§ GIVEN PROBLEM: Return every one of the following records verbatim, line for line.

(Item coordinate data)
============================================================
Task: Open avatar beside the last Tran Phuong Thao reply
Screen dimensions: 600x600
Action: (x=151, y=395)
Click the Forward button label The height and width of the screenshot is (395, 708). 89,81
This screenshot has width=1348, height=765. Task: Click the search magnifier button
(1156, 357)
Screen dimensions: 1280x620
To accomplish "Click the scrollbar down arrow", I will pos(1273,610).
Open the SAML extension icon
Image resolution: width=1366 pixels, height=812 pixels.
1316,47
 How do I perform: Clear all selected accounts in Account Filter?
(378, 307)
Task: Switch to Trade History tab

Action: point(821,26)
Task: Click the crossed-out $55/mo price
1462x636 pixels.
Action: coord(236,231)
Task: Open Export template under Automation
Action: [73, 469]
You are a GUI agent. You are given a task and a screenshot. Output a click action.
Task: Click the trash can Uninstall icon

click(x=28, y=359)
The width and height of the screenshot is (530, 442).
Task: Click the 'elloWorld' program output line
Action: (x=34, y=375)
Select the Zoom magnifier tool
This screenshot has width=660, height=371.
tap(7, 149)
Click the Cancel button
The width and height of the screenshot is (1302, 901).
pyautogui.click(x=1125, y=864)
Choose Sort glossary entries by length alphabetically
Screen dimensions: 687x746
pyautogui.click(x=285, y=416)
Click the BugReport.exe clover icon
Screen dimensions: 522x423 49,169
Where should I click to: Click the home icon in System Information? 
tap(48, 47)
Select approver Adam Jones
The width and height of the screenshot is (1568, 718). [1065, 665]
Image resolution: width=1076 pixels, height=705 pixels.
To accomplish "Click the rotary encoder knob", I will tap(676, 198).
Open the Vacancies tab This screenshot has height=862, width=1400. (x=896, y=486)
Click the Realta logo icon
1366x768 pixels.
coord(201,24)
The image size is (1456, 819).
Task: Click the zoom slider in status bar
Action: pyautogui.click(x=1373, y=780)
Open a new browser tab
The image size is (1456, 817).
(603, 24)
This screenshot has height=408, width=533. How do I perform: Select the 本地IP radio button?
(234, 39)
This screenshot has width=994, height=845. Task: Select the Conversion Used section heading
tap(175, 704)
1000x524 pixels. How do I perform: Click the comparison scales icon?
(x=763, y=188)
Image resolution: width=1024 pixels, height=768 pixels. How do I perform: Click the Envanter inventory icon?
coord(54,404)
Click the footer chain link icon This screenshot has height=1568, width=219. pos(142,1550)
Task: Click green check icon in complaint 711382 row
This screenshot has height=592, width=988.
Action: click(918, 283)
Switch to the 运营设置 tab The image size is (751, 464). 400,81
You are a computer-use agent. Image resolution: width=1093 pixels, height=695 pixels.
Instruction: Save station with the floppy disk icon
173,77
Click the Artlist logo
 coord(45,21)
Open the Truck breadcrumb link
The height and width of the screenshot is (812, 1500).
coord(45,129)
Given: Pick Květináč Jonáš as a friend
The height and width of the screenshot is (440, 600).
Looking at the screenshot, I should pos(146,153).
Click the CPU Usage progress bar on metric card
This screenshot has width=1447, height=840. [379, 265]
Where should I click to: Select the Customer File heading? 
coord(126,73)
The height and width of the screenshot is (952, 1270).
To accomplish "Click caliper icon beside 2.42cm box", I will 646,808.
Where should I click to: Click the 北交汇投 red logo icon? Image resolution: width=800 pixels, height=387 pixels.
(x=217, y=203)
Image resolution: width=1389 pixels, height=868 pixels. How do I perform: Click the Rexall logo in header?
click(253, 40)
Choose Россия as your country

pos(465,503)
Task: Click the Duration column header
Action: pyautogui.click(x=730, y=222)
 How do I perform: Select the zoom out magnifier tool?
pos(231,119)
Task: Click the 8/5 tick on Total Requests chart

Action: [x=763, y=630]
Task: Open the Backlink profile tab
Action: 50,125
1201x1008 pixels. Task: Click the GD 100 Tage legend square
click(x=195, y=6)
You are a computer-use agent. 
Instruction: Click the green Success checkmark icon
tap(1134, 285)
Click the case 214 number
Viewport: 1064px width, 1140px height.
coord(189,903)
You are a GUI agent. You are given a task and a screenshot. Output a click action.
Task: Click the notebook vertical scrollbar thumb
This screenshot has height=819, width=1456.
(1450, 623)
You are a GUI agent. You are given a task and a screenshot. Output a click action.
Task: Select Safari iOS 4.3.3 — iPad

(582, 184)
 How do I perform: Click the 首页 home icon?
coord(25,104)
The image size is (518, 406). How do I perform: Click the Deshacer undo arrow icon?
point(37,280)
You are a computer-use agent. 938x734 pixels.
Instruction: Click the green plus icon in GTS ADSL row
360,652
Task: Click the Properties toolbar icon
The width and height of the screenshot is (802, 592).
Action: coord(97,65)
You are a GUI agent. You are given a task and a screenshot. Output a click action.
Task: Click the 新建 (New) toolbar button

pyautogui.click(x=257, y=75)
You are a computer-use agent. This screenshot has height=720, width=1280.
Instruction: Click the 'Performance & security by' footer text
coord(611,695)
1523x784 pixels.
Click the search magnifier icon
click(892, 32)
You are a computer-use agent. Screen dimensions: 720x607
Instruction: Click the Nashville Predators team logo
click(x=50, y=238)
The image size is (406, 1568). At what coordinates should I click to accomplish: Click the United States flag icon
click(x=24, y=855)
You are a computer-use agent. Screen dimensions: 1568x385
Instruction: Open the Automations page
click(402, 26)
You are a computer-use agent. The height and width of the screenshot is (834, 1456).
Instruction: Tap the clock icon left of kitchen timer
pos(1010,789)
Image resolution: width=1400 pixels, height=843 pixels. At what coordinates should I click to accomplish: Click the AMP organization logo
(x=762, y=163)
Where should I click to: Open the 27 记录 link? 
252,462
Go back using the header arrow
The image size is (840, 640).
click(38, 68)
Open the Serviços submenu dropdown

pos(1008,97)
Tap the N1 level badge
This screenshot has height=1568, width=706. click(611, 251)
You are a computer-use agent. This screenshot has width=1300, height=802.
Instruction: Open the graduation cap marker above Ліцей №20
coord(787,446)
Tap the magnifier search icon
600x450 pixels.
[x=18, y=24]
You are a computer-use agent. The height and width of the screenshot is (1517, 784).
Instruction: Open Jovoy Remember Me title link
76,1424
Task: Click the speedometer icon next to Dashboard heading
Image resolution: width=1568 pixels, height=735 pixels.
============================================================
§ COMPLETE RESPONSE:
Task: Open avatar beside the last Tran Phuong Thao reply
Screen dimensions: 600x600
Action: (x=151, y=395)
Click the Forward button label The height and width of the screenshot is (395, 708). 89,81
This screenshot has width=1348, height=765. Task: Click the search magnifier button
(1156, 357)
Screen dimensions: 1280x620
To accomplish "Click the scrollbar down arrow", I will pos(1273,610).
Open the SAML extension icon
Image resolution: width=1366 pixels, height=812 pixels.
1316,47
 How do I perform: Clear all selected accounts in Account Filter?
(378, 307)
Task: Switch to Trade History tab

Action: point(821,26)
Task: Click the crossed-out $55/mo price
1462x636 pixels.
Action: coord(236,231)
Task: Open Export template under Automation
Action: [73, 469]
You are a GUI agent. You are given a task and a screenshot. Output a click action.
Task: Click the trash can Uninstall icon

click(x=28, y=359)
The width and height of the screenshot is (530, 442).
Task: Click the 'elloWorld' program output line
Action: (x=34, y=375)
Select the Zoom magnifier tool
This screenshot has width=660, height=371.
tap(7, 149)
Click the Cancel button
The width and height of the screenshot is (1302, 901).
pyautogui.click(x=1125, y=864)
Choose Sort glossary entries by length alphabetically
Screen dimensions: 687x746
pyautogui.click(x=285, y=416)
Click the BugReport.exe clover icon
Screen dimensions: 522x423 49,169
Where should I click to: Click the home icon in System Information? 
tap(48, 47)
Select approver Adam Jones
The width and height of the screenshot is (1568, 718). [1065, 665]
Image resolution: width=1076 pixels, height=705 pixels.
To accomplish "Click the rotary encoder knob", I will tap(676, 198).
Open the Vacancies tab This screenshot has height=862, width=1400. (x=896, y=486)
Click the Realta logo icon
1366x768 pixels.
coord(201,24)
The image size is (1456, 819).
Task: Click the zoom slider in status bar
Action: pyautogui.click(x=1373, y=780)
Open a new browser tab
The image size is (1456, 817).
(603, 24)
This screenshot has height=408, width=533. How do I perform: Select the 本地IP radio button?
(234, 39)
This screenshot has width=994, height=845. Task: Select the Conversion Used section heading
tap(175, 704)
1000x524 pixels. How do I perform: Click the comparison scales icon?
(x=763, y=188)
Image resolution: width=1024 pixels, height=768 pixels. How do I perform: Click the Envanter inventory icon?
coord(54,404)
Click the footer chain link icon This screenshot has height=1568, width=219. pos(142,1550)
Task: Click green check icon in complaint 711382 row
This screenshot has height=592, width=988.
Action: click(918, 283)
Switch to the 运营设置 tab The image size is (751, 464). 400,81
You are a computer-use agent. Image resolution: width=1093 pixels, height=695 pixels.
Instruction: Save station with the floppy disk icon
173,77
Click the Artlist logo
 coord(45,21)
Open the Truck breadcrumb link
The height and width of the screenshot is (812, 1500).
coord(45,129)
Given: Pick Květináč Jonáš as a friend
The height and width of the screenshot is (440, 600).
Looking at the screenshot, I should pos(146,153).
Click the CPU Usage progress bar on metric card
This screenshot has width=1447, height=840. [379, 265]
Where should I click to: Select the Customer File heading? 
coord(126,73)
The height and width of the screenshot is (952, 1270).
To accomplish "Click caliper icon beside 2.42cm box", I will 646,808.
Where should I click to: Click the 北交汇投 red logo icon? Image resolution: width=800 pixels, height=387 pixels.
(x=217, y=203)
Image resolution: width=1389 pixels, height=868 pixels. How do I perform: Click the Rexall logo in header?
click(253, 40)
Choose Россия as your country

pos(465,503)
Task: Click the Duration column header
Action: pyautogui.click(x=730, y=222)
 How do I perform: Select the zoom out magnifier tool?
pos(231,119)
Task: Click the 8/5 tick on Total Requests chart

Action: [x=763, y=630]
Task: Open the Backlink profile tab
Action: 50,125
1201x1008 pixels. Task: Click the GD 100 Tage legend square
click(x=195, y=6)
You are a computer-use agent. 
Instruction: Click the green Success checkmark icon
tap(1134, 285)
Click the case 214 number
Viewport: 1064px width, 1140px height.
coord(189,903)
You are a GUI agent. You are given a task and a screenshot. Output a click action.
Task: Click the notebook vertical scrollbar thumb
This screenshot has height=819, width=1456.
(1450, 623)
You are a GUI agent. You are given a task and a screenshot. Output a click action.
Task: Select Safari iOS 4.3.3 — iPad

(582, 184)
 How do I perform: Click the 首页 home icon?
coord(25,104)
The image size is (518, 406). How do I perform: Click the Deshacer undo arrow icon?
point(37,280)
You are a computer-use agent. 938x734 pixels.
Instruction: Click the green plus icon in GTS ADSL row
360,652
Task: Click the Properties toolbar icon
The width and height of the screenshot is (802, 592).
Action: coord(97,65)
You are a GUI agent. You are given a task and a screenshot. Output a click action.
Task: Click the 新建 (New) toolbar button

pyautogui.click(x=257, y=75)
You are a computer-use agent. This screenshot has height=720, width=1280.
Instruction: Click the 'Performance & security by' footer text
coord(611,695)
1523x784 pixels.
Click the search magnifier icon
click(892, 32)
You are a computer-use agent. Screen dimensions: 720x607
Instruction: Click the Nashville Predators team logo
click(x=50, y=238)
The image size is (406, 1568). At what coordinates should I click to accomplish: Click the United States flag icon
click(x=24, y=855)
You are a computer-use agent. Screen dimensions: 1568x385
Instruction: Open the Automations page
click(402, 26)
You are a computer-use agent. The height and width of the screenshot is (834, 1456).
Instruction: Tap the clock icon left of kitchen timer
pos(1010,789)
Image resolution: width=1400 pixels, height=843 pixels. At what coordinates should I click to accomplish: Click the AMP organization logo
(x=762, y=163)
Where should I click to: Open the 27 记录 link? 
252,462
Go back using the header arrow
The image size is (840, 640).
click(38, 68)
Open the Serviços submenu dropdown

pos(1008,97)
Tap the N1 level badge
This screenshot has height=1568, width=706. click(611, 251)
You are a computer-use agent. This screenshot has width=1300, height=802.
Instruction: Open the graduation cap marker above Ліцей №20
coord(787,446)
Tap the magnifier search icon
600x450 pixels.
[x=18, y=24]
You are a computer-use agent. The height and width of the screenshot is (1517, 784).
Instruction: Open Jovoy Remember Me title link
76,1424
Task: Click the speedometer icon next to Dashboard heading
Image resolution: width=1568 pixels, height=735 pixels.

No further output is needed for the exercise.